# [Data for processing]
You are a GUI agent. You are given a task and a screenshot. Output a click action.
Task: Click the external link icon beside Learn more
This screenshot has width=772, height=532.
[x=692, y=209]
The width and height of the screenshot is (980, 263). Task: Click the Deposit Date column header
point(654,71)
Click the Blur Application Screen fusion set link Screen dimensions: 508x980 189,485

==

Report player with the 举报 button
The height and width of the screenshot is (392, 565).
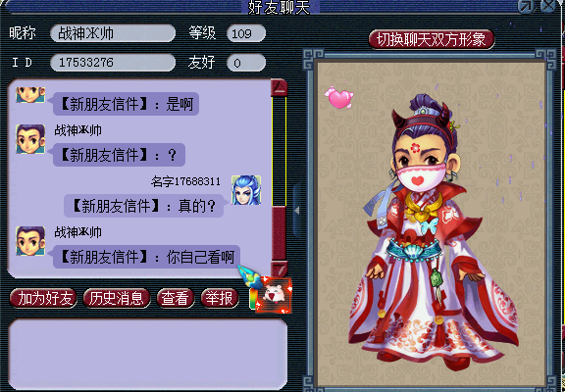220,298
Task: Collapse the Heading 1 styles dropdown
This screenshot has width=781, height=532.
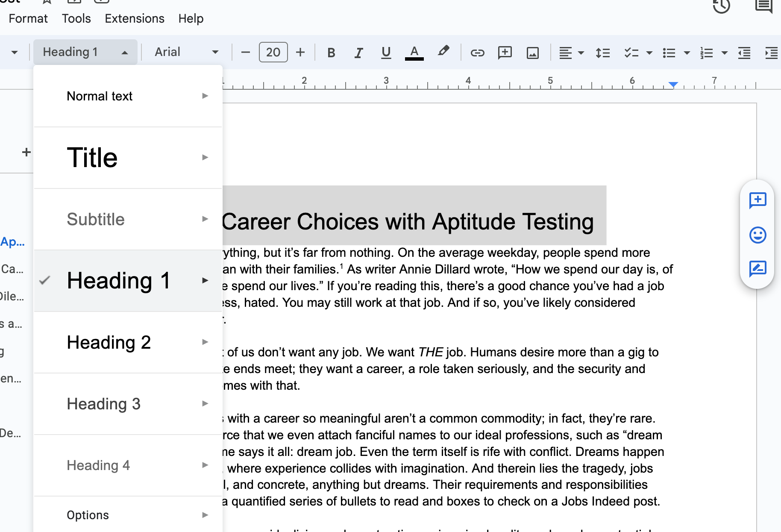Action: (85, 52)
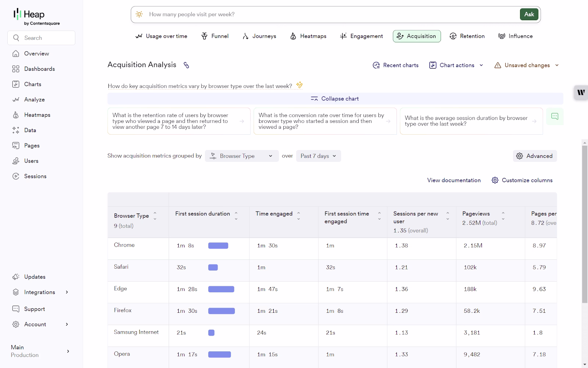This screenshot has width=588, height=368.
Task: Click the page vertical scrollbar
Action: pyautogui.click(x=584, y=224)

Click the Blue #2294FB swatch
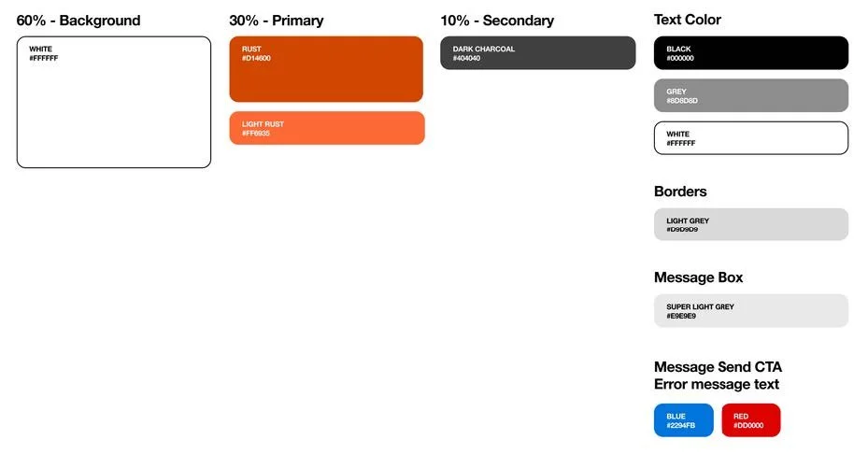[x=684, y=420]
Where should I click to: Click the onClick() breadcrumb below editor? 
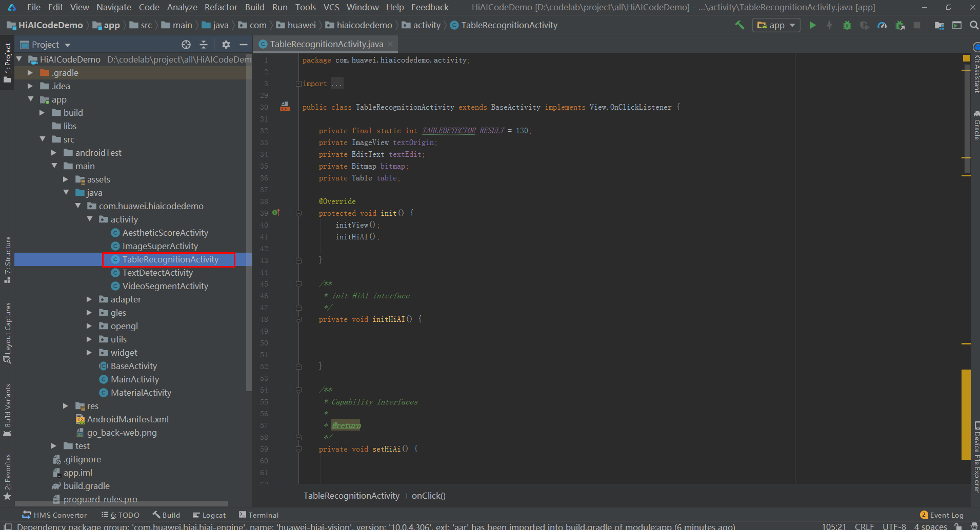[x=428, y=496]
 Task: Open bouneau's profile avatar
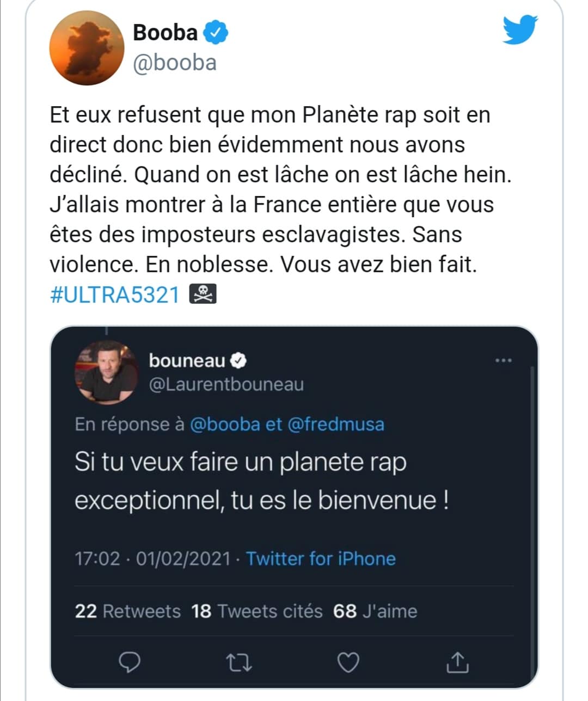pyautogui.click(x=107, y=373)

# [Aim of the exercise]
Could you state how many lines of the entries contain the word "link"? Only the number is wanted.

# [Exercise solution]
2